Work item: Check each line of the entries below for the string "large"; copy every line where it appears.

(The records begins)

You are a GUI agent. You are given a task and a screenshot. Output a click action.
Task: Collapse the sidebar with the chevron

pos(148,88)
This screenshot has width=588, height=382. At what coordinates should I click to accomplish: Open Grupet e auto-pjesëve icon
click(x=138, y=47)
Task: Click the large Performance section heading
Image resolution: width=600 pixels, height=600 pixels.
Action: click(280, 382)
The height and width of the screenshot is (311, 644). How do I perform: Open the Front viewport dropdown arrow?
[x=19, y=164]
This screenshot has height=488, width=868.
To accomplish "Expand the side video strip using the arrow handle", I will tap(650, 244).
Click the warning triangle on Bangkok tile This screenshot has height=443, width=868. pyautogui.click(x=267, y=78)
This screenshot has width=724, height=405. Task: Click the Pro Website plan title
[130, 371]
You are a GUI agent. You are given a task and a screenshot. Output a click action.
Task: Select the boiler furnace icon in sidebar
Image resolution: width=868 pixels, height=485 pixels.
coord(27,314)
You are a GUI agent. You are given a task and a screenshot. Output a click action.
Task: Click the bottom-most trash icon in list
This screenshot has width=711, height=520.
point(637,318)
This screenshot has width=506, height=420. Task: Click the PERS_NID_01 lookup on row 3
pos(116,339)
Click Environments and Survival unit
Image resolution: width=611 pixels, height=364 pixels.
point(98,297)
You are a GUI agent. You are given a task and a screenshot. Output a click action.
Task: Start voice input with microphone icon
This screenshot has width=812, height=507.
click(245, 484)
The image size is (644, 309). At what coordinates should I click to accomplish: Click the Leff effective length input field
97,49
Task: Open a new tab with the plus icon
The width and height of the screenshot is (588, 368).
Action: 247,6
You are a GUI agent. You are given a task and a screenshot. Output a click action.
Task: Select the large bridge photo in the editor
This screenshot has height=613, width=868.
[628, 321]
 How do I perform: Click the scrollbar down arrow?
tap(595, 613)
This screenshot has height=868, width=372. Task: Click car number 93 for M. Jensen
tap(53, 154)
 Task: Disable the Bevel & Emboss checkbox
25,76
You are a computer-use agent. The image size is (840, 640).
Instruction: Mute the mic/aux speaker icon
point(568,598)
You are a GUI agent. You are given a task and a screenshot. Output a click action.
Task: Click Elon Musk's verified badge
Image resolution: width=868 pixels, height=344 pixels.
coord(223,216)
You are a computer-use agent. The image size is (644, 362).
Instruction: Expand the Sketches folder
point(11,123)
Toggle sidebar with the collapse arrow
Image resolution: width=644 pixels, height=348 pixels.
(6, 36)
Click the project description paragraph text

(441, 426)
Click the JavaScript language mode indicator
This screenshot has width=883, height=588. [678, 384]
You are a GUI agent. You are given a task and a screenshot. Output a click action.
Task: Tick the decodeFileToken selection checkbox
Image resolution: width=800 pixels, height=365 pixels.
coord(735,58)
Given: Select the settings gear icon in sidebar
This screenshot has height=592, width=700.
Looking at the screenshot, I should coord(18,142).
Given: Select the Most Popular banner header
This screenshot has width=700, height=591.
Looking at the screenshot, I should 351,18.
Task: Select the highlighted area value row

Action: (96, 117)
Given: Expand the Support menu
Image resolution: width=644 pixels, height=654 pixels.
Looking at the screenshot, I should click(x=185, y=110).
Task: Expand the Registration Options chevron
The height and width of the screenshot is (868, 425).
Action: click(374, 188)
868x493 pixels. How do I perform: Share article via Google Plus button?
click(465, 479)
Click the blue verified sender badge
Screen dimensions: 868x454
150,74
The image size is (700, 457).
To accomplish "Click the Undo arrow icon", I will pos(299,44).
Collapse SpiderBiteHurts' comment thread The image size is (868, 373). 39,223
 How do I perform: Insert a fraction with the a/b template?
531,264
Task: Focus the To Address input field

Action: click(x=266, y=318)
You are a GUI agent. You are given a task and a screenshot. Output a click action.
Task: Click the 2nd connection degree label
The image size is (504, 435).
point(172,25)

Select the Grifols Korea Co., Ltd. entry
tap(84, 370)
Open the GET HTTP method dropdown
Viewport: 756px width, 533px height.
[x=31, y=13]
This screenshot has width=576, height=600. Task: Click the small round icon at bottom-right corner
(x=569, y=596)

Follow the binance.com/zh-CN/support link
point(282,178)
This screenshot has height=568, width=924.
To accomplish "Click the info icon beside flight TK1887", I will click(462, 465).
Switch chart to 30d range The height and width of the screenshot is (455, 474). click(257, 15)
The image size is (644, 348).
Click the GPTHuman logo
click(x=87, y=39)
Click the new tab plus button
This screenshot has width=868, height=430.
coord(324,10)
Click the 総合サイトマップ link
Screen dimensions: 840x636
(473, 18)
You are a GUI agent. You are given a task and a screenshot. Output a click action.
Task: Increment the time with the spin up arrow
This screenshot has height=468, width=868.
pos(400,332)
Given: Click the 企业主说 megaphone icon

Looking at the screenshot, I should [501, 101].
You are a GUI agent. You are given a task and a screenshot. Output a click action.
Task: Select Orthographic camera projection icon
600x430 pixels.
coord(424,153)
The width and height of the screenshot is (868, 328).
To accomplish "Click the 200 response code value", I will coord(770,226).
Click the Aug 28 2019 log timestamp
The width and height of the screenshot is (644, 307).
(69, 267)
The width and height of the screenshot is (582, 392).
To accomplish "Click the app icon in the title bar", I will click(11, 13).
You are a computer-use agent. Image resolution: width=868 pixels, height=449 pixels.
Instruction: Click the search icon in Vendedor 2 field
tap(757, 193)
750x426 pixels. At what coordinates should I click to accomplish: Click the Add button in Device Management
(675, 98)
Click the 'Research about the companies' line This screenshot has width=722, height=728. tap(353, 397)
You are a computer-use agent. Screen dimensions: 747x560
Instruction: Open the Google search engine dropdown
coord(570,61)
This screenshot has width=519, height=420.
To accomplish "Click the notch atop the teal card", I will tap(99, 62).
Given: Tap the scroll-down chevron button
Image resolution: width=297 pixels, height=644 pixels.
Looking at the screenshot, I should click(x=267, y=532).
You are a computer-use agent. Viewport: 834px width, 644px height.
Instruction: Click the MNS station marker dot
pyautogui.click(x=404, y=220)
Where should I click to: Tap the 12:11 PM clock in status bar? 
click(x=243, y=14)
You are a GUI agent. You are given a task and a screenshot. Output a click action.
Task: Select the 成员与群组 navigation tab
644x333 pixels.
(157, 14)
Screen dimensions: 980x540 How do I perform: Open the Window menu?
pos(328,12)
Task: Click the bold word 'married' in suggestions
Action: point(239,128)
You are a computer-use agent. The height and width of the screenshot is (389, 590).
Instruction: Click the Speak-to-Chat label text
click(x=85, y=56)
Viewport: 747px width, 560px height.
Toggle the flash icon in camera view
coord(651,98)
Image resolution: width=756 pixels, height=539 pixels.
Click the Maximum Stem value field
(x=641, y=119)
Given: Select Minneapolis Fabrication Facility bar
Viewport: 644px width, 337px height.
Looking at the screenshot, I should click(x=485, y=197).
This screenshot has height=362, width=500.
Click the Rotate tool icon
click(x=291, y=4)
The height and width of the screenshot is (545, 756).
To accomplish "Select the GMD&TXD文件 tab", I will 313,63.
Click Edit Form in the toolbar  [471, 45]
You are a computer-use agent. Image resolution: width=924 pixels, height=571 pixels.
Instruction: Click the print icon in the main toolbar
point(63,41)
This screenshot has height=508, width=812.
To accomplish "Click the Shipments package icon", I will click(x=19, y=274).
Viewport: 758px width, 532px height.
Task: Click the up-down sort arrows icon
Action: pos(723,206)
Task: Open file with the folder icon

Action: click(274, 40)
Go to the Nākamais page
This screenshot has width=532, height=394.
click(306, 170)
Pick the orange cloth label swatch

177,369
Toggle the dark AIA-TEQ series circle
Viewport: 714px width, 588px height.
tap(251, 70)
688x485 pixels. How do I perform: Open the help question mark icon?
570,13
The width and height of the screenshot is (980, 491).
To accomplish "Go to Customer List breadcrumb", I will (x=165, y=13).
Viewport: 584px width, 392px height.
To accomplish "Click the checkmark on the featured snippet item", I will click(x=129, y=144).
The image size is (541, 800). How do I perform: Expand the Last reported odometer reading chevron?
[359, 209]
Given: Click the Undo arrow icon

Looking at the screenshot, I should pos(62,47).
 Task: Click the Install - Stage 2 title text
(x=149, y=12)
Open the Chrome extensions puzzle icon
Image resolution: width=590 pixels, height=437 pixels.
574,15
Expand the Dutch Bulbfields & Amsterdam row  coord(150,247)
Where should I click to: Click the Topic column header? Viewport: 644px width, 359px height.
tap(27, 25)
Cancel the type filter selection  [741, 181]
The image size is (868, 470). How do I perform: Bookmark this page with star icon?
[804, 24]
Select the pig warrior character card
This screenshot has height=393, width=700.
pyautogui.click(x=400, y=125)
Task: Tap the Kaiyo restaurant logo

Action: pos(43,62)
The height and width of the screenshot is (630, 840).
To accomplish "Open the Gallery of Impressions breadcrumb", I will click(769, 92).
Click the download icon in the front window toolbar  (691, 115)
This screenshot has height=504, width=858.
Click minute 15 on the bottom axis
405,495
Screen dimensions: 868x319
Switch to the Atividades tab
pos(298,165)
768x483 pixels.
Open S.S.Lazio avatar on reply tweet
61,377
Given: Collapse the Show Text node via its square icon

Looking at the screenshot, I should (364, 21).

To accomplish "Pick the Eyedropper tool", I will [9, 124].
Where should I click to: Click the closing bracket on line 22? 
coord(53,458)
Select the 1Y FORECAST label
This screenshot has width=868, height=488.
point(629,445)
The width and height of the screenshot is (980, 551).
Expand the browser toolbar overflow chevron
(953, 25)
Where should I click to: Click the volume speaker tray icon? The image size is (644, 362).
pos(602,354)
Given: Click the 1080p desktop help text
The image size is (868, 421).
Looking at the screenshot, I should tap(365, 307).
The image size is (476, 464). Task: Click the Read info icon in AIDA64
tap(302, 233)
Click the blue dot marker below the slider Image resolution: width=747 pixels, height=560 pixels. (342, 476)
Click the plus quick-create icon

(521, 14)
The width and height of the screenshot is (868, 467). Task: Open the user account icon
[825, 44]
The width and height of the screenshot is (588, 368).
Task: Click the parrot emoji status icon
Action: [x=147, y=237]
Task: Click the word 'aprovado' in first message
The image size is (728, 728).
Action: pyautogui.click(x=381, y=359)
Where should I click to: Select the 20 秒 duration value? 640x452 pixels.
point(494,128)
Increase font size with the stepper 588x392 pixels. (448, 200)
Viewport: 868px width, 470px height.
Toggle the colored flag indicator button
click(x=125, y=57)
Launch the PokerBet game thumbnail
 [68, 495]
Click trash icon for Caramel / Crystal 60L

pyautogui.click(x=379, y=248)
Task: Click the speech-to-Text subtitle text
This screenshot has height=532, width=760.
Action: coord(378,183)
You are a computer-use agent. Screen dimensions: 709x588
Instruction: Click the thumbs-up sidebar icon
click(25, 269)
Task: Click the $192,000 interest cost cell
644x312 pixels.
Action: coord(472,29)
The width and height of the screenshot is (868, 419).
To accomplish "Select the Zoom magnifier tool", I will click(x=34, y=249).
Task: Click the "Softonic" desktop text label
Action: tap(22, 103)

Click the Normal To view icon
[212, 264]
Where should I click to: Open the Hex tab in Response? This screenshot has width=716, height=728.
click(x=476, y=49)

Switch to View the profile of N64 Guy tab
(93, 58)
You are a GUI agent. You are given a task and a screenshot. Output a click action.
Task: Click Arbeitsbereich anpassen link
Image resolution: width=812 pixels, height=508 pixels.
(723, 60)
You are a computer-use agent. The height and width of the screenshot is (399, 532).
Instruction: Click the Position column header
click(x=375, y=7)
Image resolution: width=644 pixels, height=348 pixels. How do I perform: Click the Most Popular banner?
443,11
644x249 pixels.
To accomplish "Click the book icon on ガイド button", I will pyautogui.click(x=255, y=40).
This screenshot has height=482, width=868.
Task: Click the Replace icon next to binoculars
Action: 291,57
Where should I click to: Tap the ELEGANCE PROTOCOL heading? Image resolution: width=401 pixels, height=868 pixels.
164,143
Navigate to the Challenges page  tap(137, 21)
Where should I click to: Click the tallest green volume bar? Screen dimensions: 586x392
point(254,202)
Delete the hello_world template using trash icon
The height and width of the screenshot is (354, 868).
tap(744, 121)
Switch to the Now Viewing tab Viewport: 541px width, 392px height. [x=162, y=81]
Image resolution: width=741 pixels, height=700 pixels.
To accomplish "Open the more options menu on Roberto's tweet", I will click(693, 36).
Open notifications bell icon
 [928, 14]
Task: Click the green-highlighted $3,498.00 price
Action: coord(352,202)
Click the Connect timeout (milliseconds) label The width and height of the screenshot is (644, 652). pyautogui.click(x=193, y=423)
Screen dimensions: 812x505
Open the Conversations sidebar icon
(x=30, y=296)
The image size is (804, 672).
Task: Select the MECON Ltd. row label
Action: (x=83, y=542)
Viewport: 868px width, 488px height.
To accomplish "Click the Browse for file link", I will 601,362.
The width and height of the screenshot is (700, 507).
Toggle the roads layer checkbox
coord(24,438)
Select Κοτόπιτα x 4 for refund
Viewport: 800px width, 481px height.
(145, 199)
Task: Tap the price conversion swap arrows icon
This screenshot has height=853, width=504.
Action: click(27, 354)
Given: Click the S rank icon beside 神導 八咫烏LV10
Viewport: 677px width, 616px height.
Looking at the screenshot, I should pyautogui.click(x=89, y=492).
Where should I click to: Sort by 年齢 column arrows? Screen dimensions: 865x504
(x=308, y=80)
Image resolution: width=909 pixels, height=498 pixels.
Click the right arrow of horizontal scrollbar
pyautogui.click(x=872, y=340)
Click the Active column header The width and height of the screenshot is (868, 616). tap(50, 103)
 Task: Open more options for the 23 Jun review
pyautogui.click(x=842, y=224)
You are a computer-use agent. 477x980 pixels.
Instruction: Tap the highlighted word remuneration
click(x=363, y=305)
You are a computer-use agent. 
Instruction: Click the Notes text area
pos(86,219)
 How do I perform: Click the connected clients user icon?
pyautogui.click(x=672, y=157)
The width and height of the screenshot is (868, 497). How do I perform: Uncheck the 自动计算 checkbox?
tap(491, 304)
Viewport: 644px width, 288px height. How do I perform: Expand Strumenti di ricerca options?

(The records ends)

Solution:
Task: Click the large Performance section heading
Task: Select the large bridge photo in the editor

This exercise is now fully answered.